Give back every record below precisely as written.
━━━
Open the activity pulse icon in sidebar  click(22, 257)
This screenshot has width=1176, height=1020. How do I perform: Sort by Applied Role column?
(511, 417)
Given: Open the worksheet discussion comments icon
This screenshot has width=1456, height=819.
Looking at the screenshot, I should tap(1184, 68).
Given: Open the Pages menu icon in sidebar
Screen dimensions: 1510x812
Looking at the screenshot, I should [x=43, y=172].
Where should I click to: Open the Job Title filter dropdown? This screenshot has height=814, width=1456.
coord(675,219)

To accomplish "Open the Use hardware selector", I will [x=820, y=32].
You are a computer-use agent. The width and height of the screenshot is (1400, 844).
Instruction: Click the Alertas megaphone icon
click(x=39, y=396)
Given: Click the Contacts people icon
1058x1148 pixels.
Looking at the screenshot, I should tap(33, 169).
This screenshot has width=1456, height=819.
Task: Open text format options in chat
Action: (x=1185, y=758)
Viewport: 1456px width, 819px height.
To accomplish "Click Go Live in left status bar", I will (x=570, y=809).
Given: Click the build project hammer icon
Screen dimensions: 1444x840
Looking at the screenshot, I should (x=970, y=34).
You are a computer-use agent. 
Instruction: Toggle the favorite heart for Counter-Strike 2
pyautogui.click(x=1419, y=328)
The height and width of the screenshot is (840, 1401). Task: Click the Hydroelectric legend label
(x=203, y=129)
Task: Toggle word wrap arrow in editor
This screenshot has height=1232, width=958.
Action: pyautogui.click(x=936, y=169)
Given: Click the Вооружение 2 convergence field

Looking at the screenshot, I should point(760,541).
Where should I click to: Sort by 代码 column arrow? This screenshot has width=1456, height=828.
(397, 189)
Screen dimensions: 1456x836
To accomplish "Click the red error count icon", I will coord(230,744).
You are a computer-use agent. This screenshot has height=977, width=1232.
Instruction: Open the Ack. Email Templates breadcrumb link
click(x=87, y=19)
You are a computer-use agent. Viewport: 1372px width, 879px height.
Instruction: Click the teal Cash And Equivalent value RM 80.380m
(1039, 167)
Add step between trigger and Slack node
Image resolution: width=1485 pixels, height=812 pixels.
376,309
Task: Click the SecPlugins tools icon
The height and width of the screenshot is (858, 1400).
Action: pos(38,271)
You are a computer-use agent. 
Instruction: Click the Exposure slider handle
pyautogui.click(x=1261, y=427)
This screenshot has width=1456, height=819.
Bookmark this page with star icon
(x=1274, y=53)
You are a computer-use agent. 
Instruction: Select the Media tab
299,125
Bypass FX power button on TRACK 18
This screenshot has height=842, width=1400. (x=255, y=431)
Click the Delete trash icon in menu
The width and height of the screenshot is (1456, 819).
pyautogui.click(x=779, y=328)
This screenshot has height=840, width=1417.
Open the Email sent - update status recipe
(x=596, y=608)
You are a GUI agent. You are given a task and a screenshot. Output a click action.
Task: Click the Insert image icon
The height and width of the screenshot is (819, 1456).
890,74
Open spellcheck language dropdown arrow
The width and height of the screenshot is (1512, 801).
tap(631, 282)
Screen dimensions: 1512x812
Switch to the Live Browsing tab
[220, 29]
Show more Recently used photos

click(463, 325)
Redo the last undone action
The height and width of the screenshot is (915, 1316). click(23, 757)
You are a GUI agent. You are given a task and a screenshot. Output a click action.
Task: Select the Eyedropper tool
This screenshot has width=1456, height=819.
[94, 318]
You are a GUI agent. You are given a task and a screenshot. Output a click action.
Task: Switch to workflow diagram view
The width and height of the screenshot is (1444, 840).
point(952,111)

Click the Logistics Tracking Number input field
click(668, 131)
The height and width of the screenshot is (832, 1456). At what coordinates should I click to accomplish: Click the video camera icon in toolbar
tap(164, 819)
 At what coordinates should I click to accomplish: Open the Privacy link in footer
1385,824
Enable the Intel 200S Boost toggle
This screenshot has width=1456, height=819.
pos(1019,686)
━━━
■ Finished exercise
Open the activity pulse icon in sidebar  click(22, 257)
This screenshot has width=1176, height=1020. How do I perform: Sort by Applied Role column?
(511, 417)
Given: Open the worksheet discussion comments icon
This screenshot has width=1456, height=819.
Looking at the screenshot, I should tap(1184, 68).
Given: Open the Pages menu icon in sidebar
Screen dimensions: 1510x812
Looking at the screenshot, I should [x=43, y=172].
Where should I click to: Open the Job Title filter dropdown? This screenshot has height=814, width=1456.
coord(675,219)

To accomplish "Open the Use hardware selector", I will [x=820, y=32].
You are a computer-use agent. The width and height of the screenshot is (1400, 844).
Instruction: Click the Alertas megaphone icon
click(x=39, y=396)
Given: Click the Contacts people icon
1058x1148 pixels.
Looking at the screenshot, I should tap(33, 169).
This screenshot has width=1456, height=819.
Task: Open text format options in chat
Action: (x=1185, y=758)
Viewport: 1456px width, 819px height.
To accomplish "Click Go Live in left status bar", I will (x=570, y=809).
Given: Click the build project hammer icon
Screen dimensions: 1444x840
Looking at the screenshot, I should (x=970, y=34).
You are a computer-use agent. 
Instruction: Toggle the favorite heart for Counter-Strike 2
pyautogui.click(x=1419, y=328)
The height and width of the screenshot is (840, 1401). Task: Click the Hydroelectric legend label
(x=203, y=129)
Task: Toggle word wrap arrow in editor
This screenshot has height=1232, width=958.
Action: pyautogui.click(x=936, y=169)
Given: Click the Вооружение 2 convergence field

Looking at the screenshot, I should point(760,541).
Where should I click to: Sort by 代码 column arrow? This screenshot has width=1456, height=828.
(397, 189)
Screen dimensions: 1456x836
To accomplish "Click the red error count icon", I will coord(230,744).
You are a computer-use agent. This screenshot has height=977, width=1232.
Instruction: Open the Ack. Email Templates breadcrumb link
click(x=87, y=19)
You are a computer-use agent. Viewport: 1372px width, 879px height.
Instruction: Click the teal Cash And Equivalent value RM 80.380m
(1039, 167)
Add step between trigger and Slack node
Image resolution: width=1485 pixels, height=812 pixels.
376,309
Task: Click the SecPlugins tools icon
The height and width of the screenshot is (858, 1400).
Action: pos(38,271)
You are a computer-use agent. 
Instruction: Click the Exposure slider handle
pyautogui.click(x=1261, y=427)
This screenshot has width=1456, height=819.
Bookmark this page with star icon
(x=1274, y=53)
You are a computer-use agent. 
Instruction: Select the Media tab
299,125
Bypass FX power button on TRACK 18
This screenshot has height=842, width=1400. (x=255, y=431)
Click the Delete trash icon in menu
The width and height of the screenshot is (1456, 819).
pyautogui.click(x=779, y=328)
This screenshot has height=840, width=1417.
Open the Email sent - update status recipe
(x=596, y=608)
You are a GUI agent. You are given a task and a screenshot. Output a click action.
Task: Click the Insert image icon
The height and width of the screenshot is (819, 1456).
890,74
Open spellcheck language dropdown arrow
The width and height of the screenshot is (1512, 801).
tap(631, 282)
Screen dimensions: 1512x812
Switch to the Live Browsing tab
[220, 29]
Show more Recently used photos

click(463, 325)
Redo the last undone action
The height and width of the screenshot is (915, 1316). click(23, 757)
You are a GUI agent. You are given a task and a screenshot. Output a click action.
Task: Select the Eyedropper tool
This screenshot has width=1456, height=819.
[94, 318]
You are a GUI agent. You are given a task and a screenshot. Output a click action.
Task: Switch to workflow diagram view
The width and height of the screenshot is (1444, 840).
point(952,111)

Click the Logistics Tracking Number input field
click(668, 131)
The height and width of the screenshot is (832, 1456). At what coordinates should I click to accomplish: Click the video camera icon in toolbar
tap(164, 819)
 At what coordinates should I click to accomplish: Open the Privacy link in footer
1385,824
Enable the Intel 200S Boost toggle
This screenshot has width=1456, height=819.
pos(1019,686)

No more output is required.